There is a Ridge Management Board — Agrawal is a member — whose job is to take care of issues related to the betterment and management of the ridge. "This board is toothless; it needs to have power, otherwise what's the point?" said Krishen.

Diwan Singh of the Ridge Bachao Andolan said, "The authorities need to immediately carry out a survey for what comprises ridge (and) what is happening on the ground."

Wherever there is no demarcation, or areas left out, these should be properly demarcated along with notifications, Singh said. He suggested involving local communities in conservation of ridge ecology.

"There should also be legal and environmental awareness but environment should be an equally important stakeholder in planning," he added.

One more road, trees be damned
It has been two years since a road to join the Mahipalpur-Vasant Kunj road with National Highway 8 has been under construction. The existing Mahipalpur road is too narrow to accommodate the increase in vehicular traffic coming from Mehrauli and Gurgaon and headed towards Dwarka and the Delhi airport.

The solution? Build another road, a bypass for the village. In this case, the existing road has been widened. But the fact that the road passes through the ridge is completely ignored.

"It was a gram sabha land, taken over by the government for the road.

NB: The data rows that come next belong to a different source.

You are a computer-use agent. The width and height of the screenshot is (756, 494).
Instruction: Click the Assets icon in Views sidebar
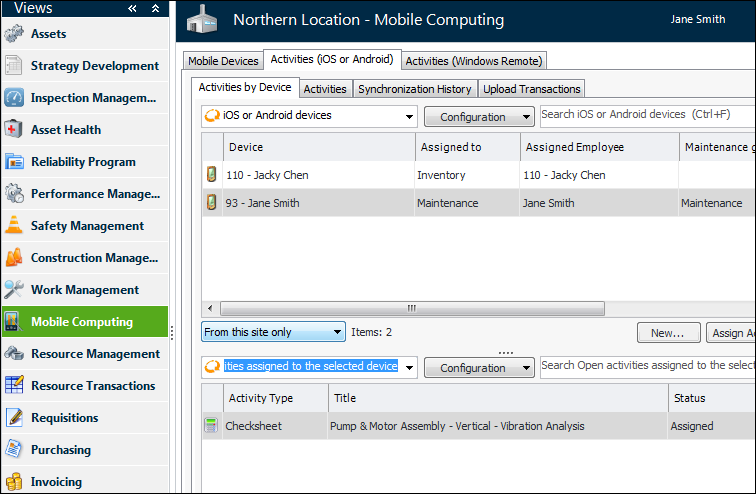coord(13,34)
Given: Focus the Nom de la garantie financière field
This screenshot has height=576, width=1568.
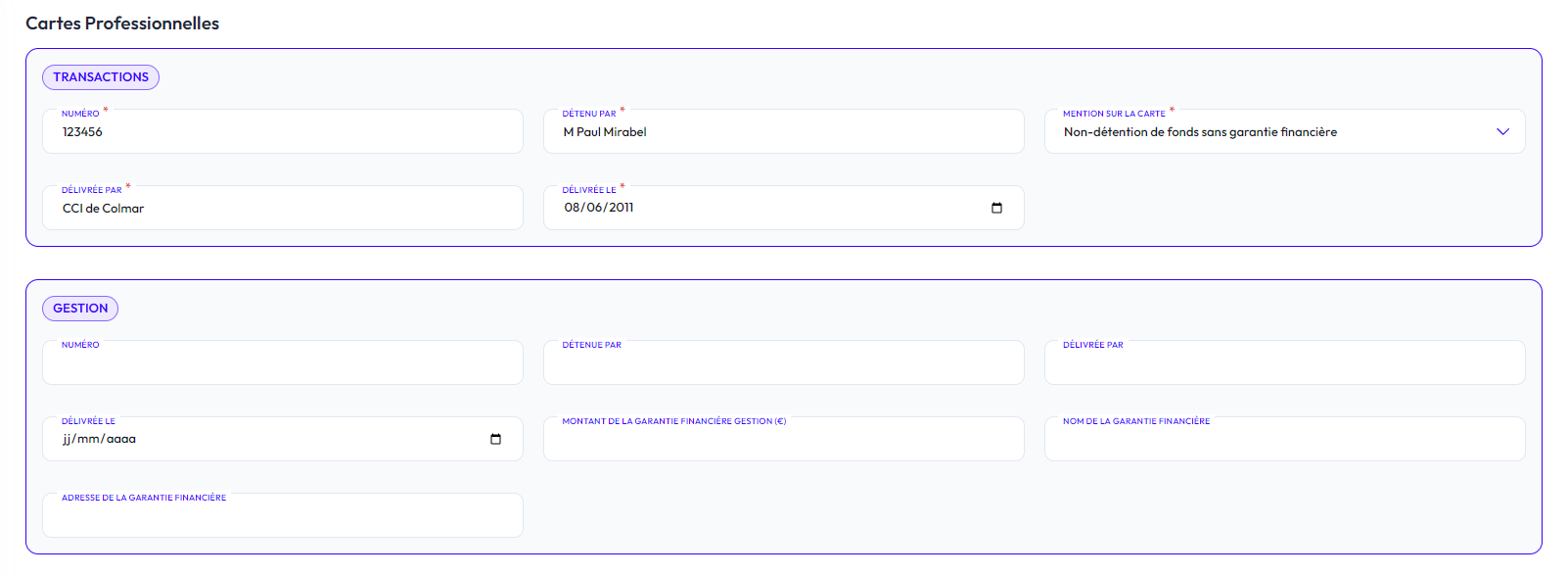Looking at the screenshot, I should pos(1284,440).
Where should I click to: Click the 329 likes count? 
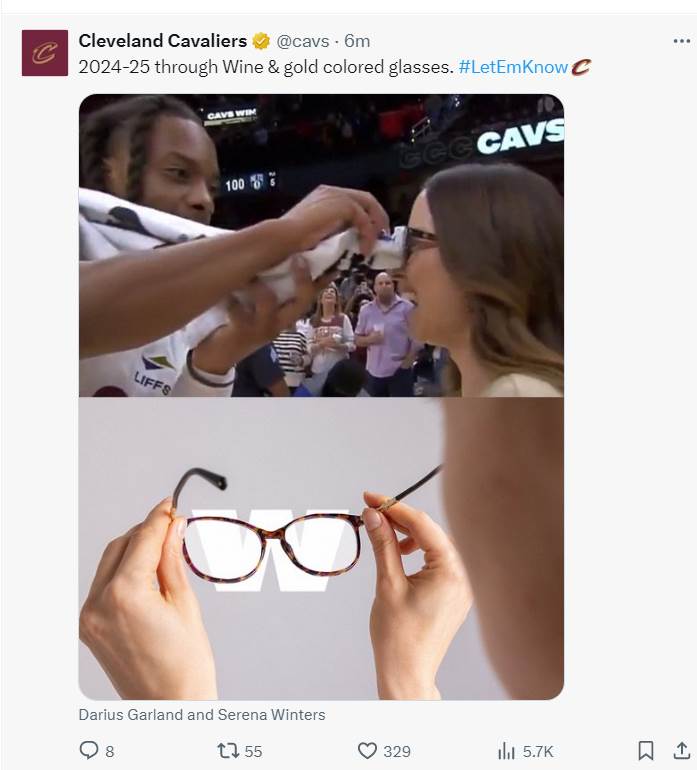397,751
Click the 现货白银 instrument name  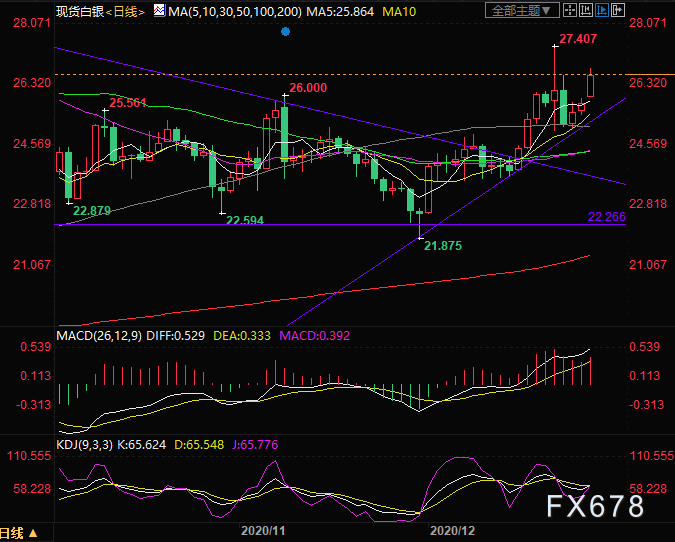click(79, 11)
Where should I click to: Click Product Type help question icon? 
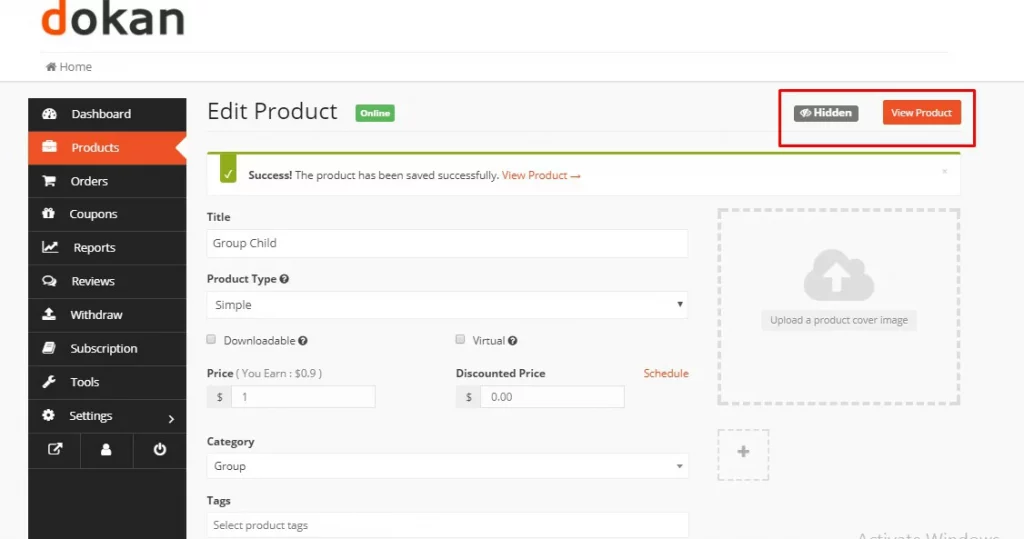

The road is flanked by the village on one side and an army area on the south," said Colonel Devender Sehrawat, a Mahipalpur resident.

The hitch is that land for the road does not fall into the 'notified' area of the ridge, though Mahipalpur village sits very much on the ridge.

Dinesh Sehravat, a youth from the village, said, "Just half a kilometre of the almost 4-km road remains due to land acquisition issue."

The question is: Is the road really necessary? "Already, there is lot of construction in the area in total violation of the Master Plan provisions. While the DDA has gone ahead and engaged in senseless construction, the army has carried out a lot of work,” said Diwan Singh of Ridge Bachao Andolan.